• [Consigne]:
Filtrez les lignes ci-dessous et recopiez, s'il vous plaît, chacune de celles qui contiennent le mot « Collapse ».

• [Données fournies]:

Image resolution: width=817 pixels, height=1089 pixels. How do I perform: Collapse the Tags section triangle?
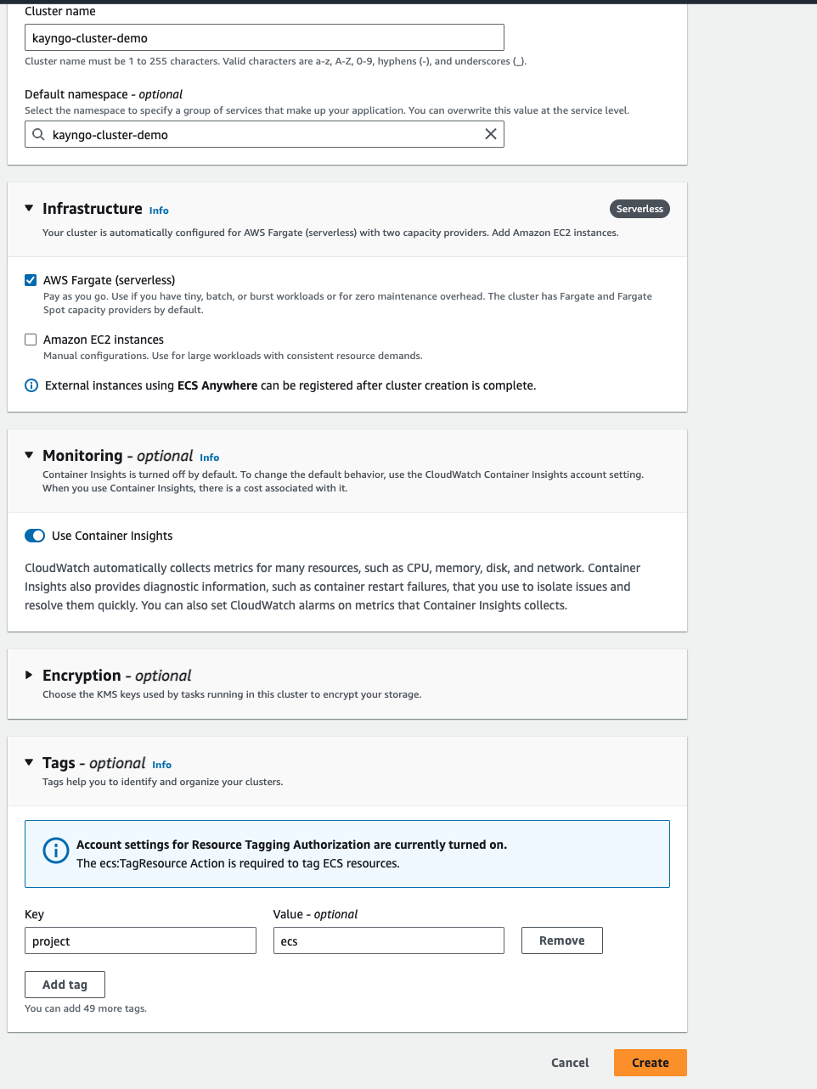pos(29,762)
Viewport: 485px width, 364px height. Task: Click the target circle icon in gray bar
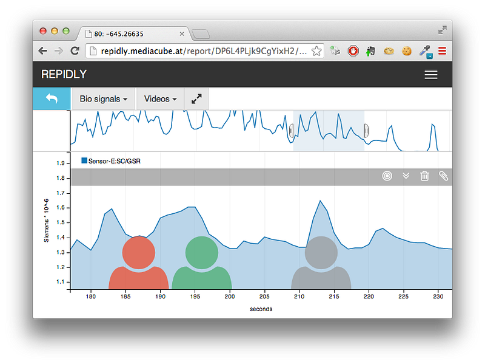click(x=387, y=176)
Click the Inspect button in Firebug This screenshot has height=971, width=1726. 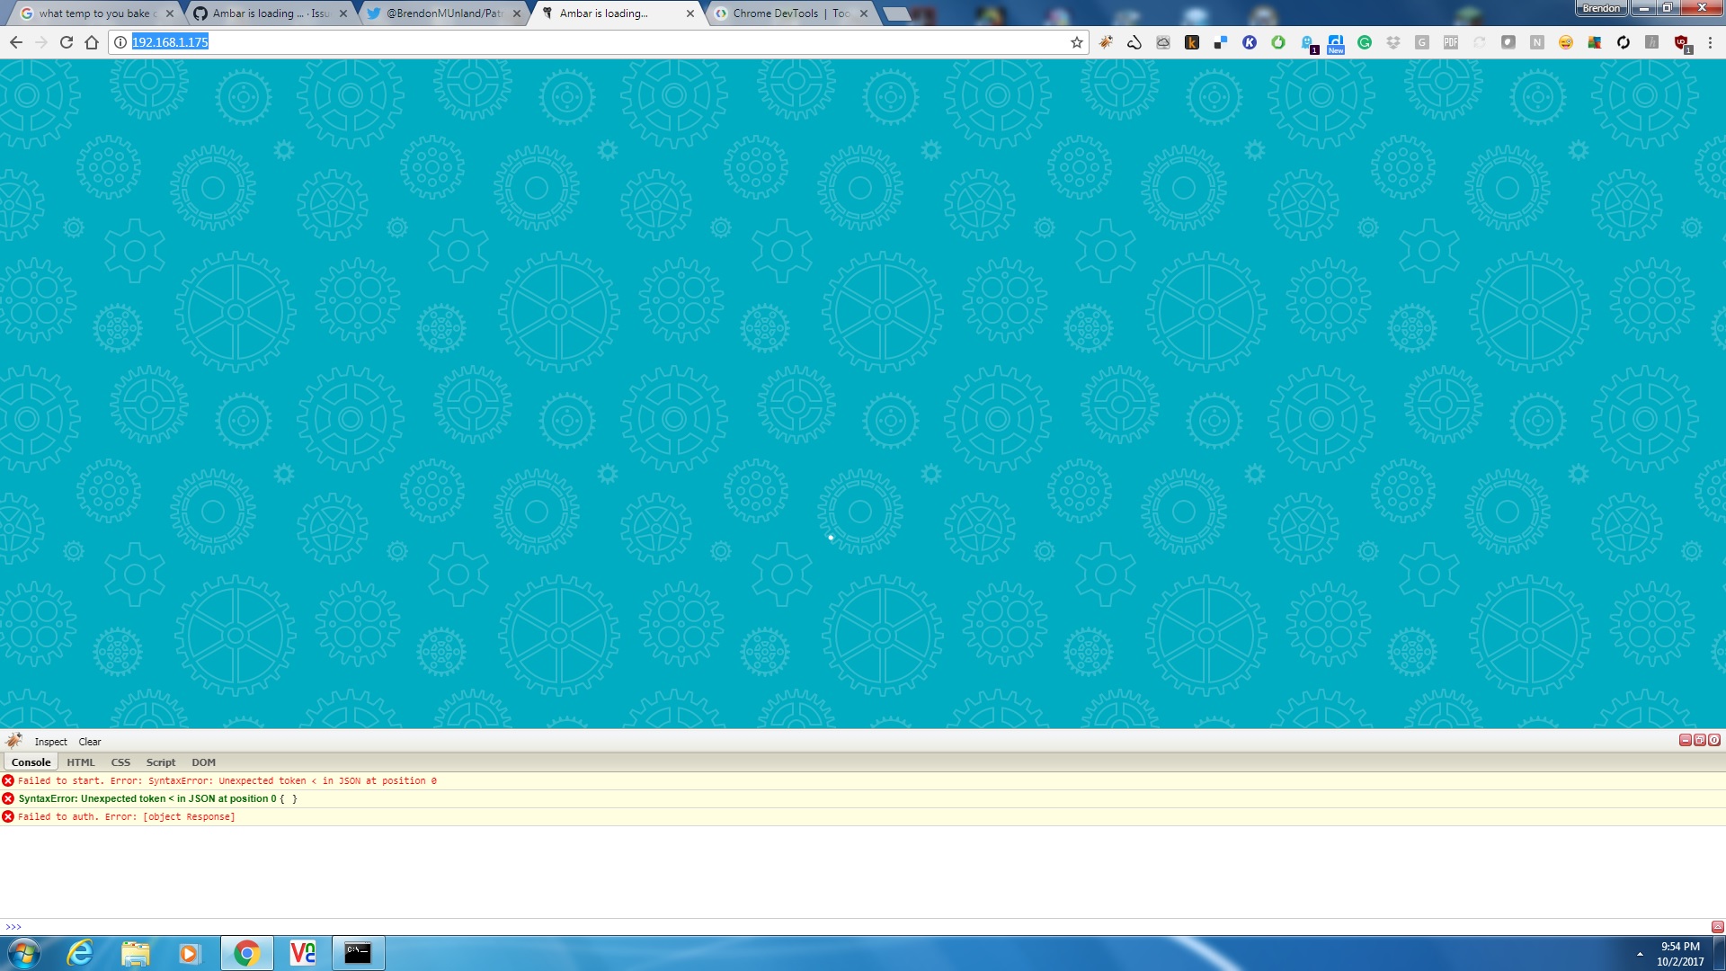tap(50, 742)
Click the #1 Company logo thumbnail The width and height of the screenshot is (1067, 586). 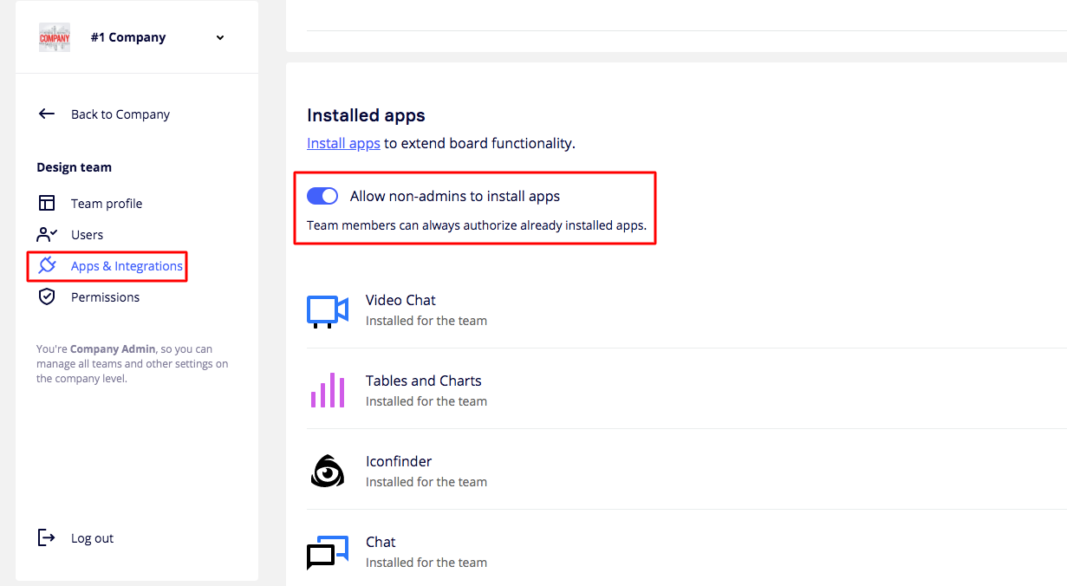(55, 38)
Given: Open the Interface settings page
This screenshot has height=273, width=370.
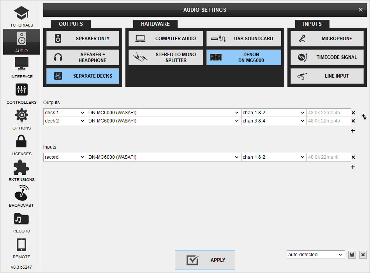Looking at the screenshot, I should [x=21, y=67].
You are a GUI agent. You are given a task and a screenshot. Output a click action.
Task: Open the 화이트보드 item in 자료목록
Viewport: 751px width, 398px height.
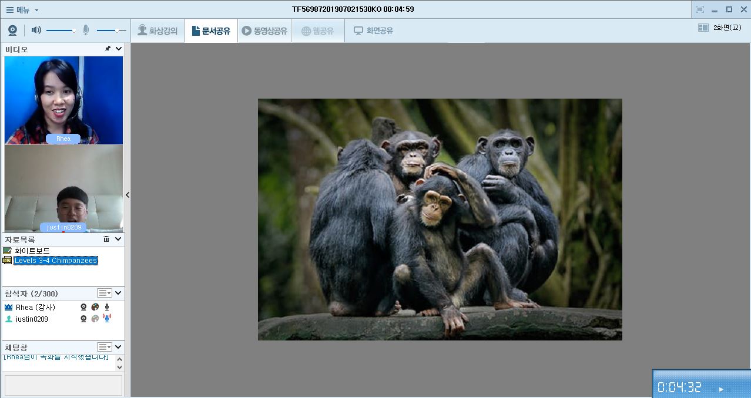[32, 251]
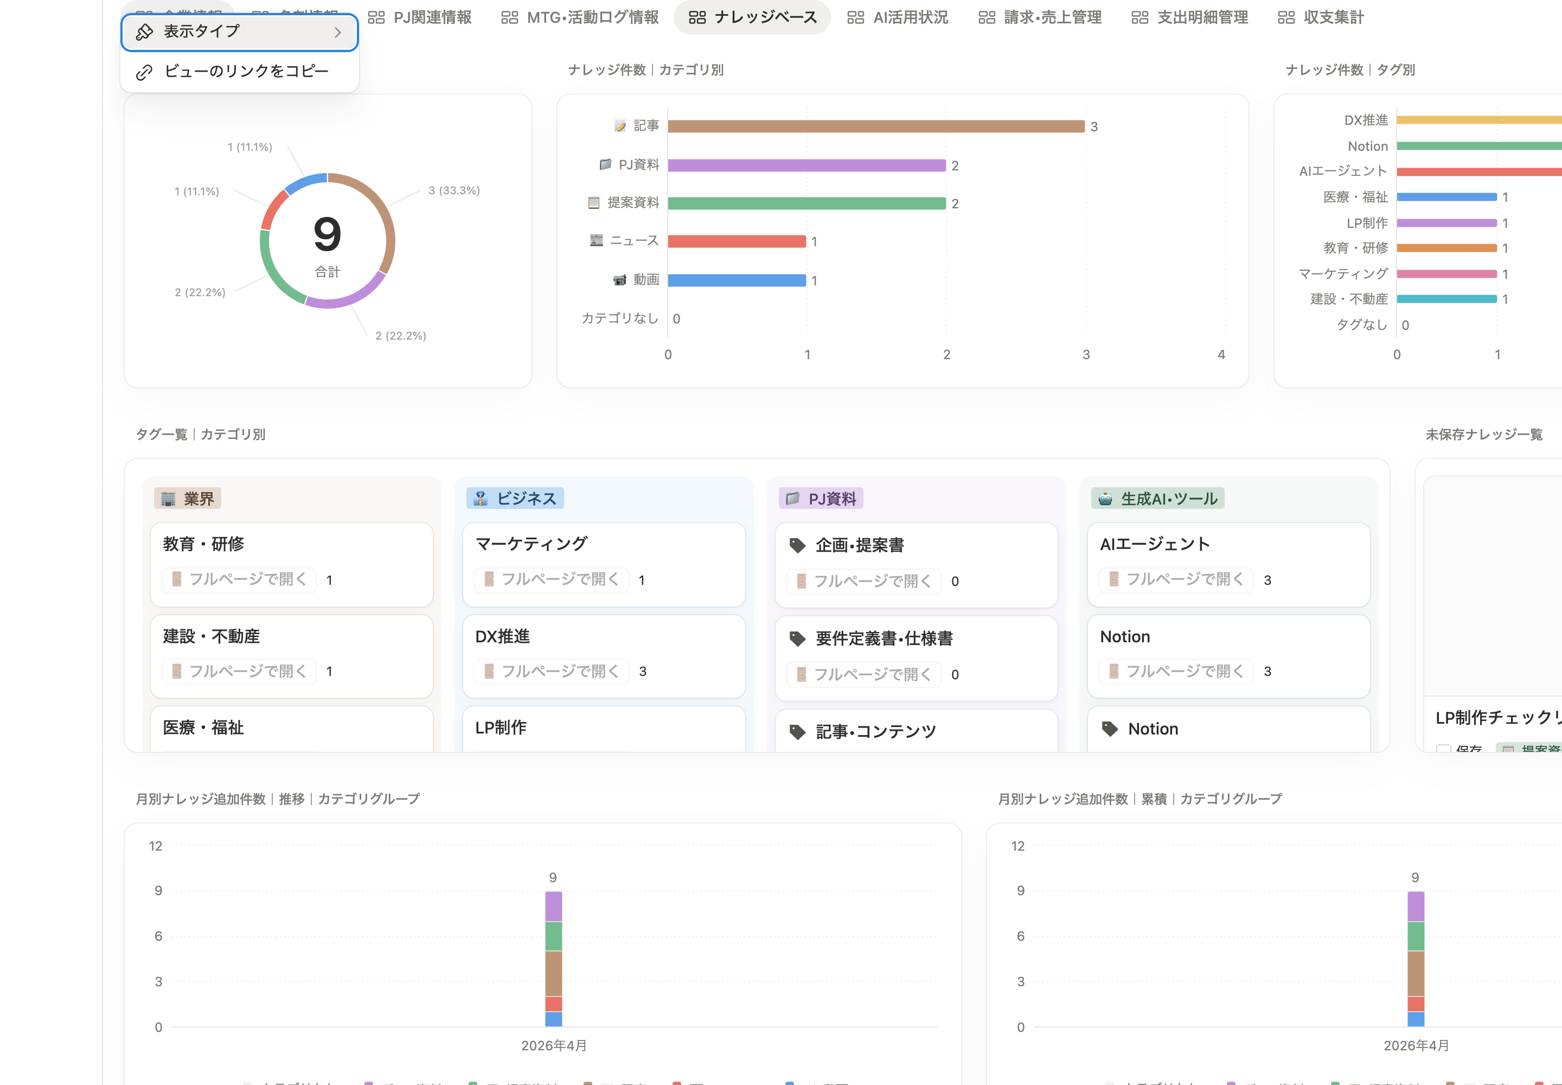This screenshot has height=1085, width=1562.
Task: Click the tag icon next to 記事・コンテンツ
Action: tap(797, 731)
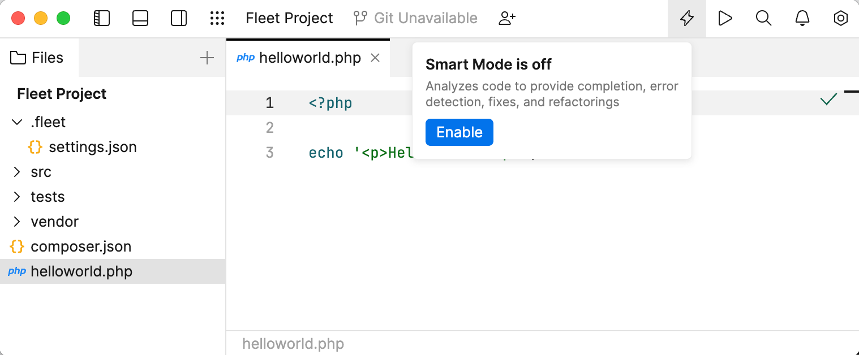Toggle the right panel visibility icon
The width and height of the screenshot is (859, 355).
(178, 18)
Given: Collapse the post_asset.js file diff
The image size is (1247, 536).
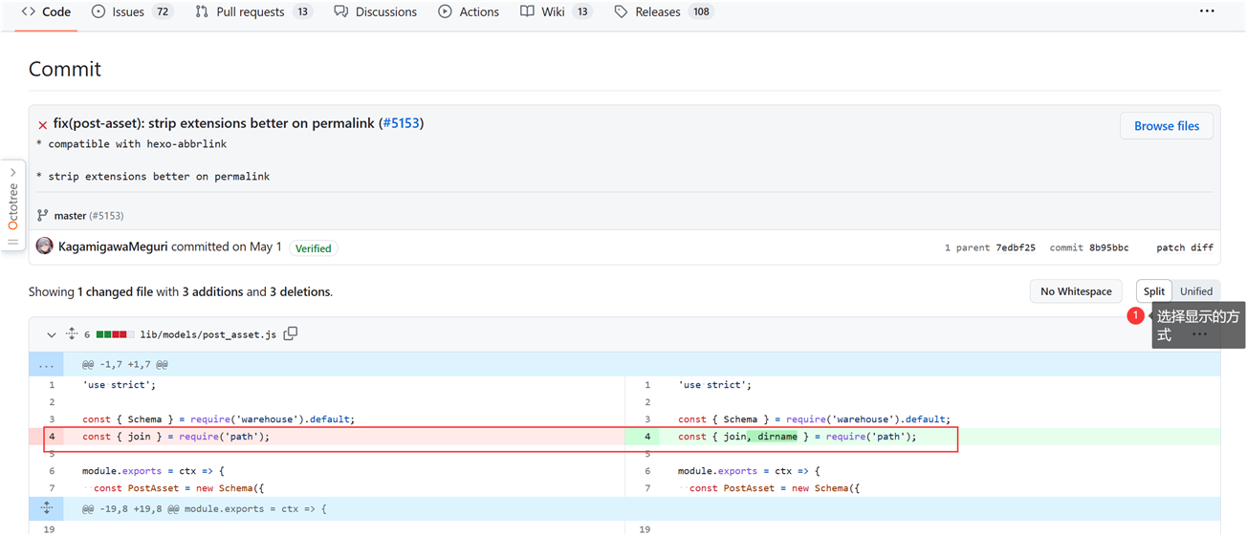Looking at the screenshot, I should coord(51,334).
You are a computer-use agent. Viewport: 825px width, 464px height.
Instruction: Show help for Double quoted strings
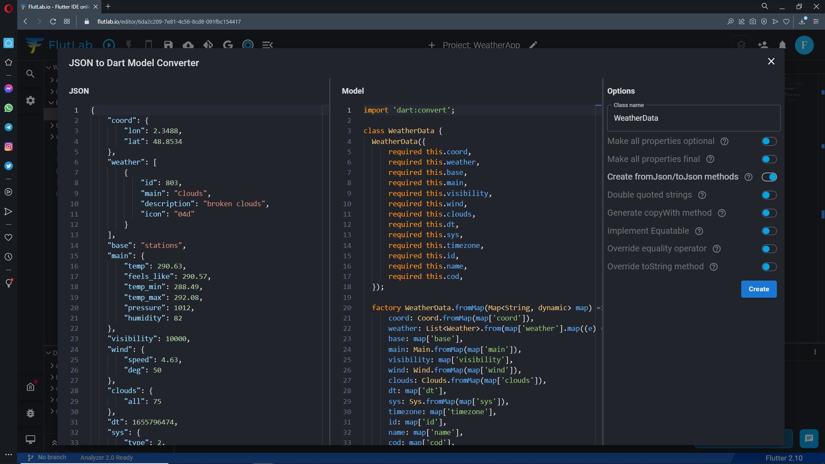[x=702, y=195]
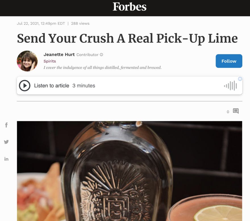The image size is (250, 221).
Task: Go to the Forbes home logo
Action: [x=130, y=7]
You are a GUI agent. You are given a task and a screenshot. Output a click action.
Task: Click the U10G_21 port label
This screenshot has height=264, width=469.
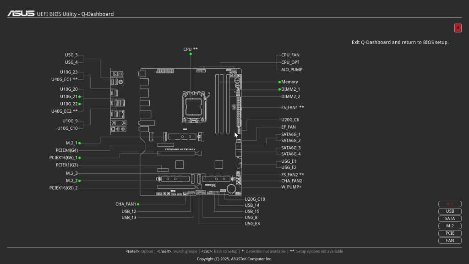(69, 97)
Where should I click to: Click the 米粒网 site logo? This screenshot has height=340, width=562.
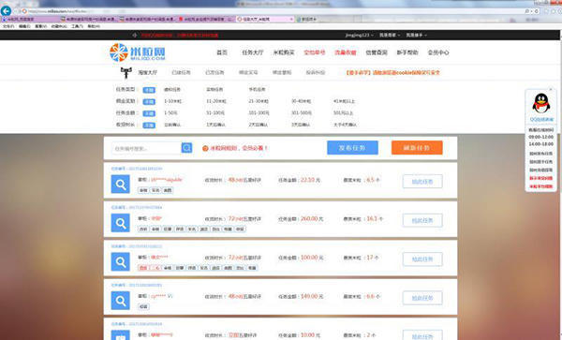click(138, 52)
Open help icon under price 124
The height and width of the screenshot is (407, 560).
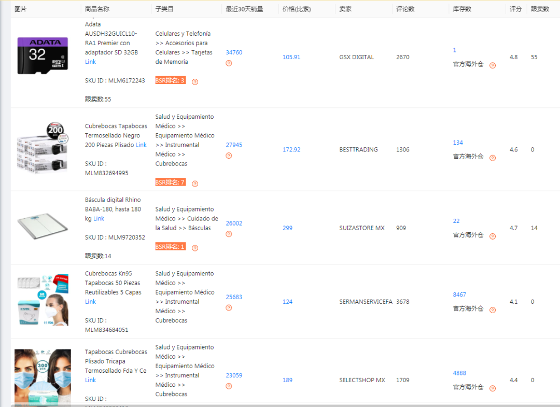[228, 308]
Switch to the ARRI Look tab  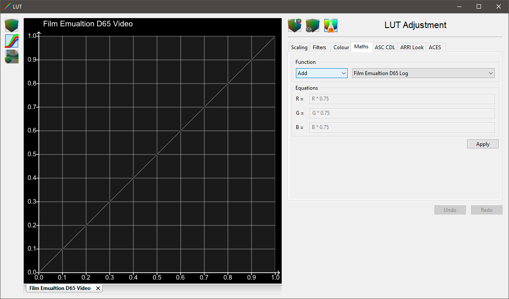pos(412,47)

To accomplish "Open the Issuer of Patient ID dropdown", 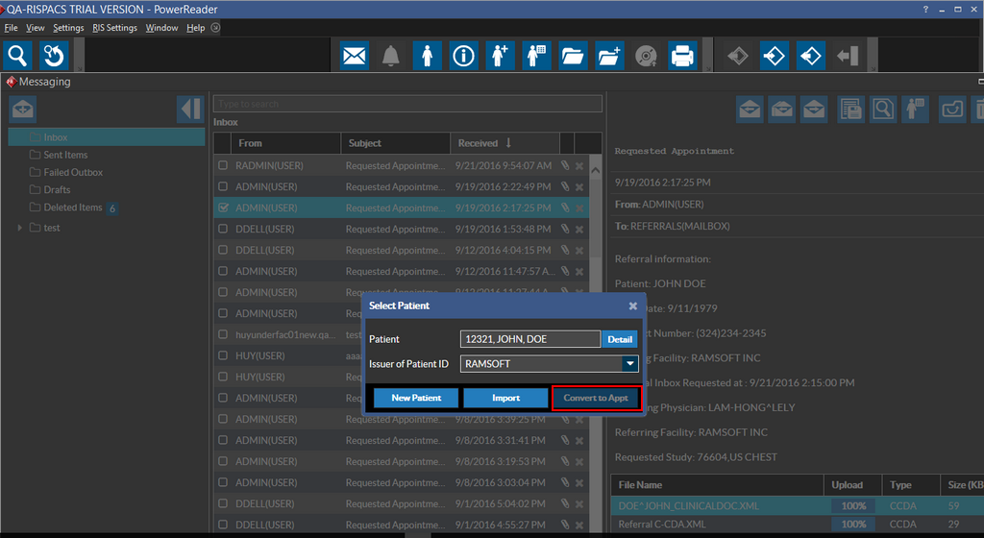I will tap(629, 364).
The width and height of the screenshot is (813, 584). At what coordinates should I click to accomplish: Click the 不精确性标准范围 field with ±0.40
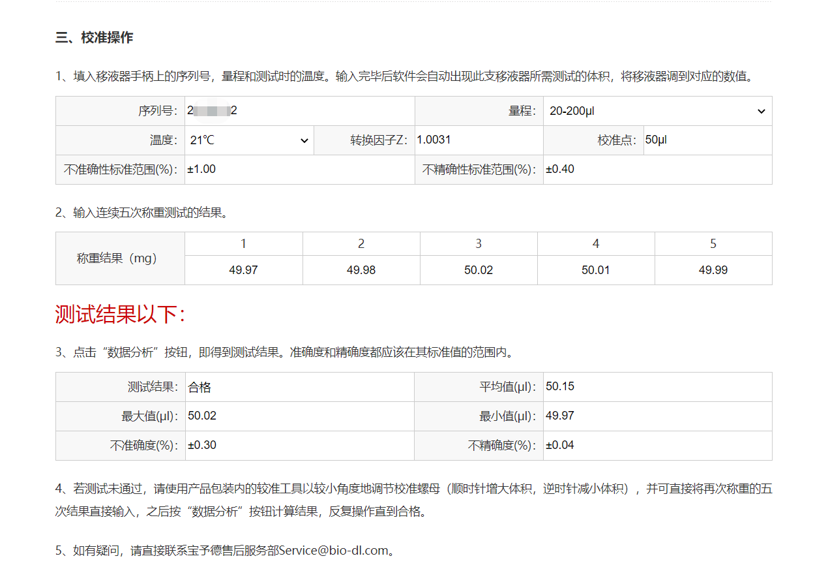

• [Exercice corrigé]:
Image resolution: width=817 pixels, height=1089 pixels. How do I perform: Collapse the Tags section triangle?
Given: Collapse the post_asset.js file diff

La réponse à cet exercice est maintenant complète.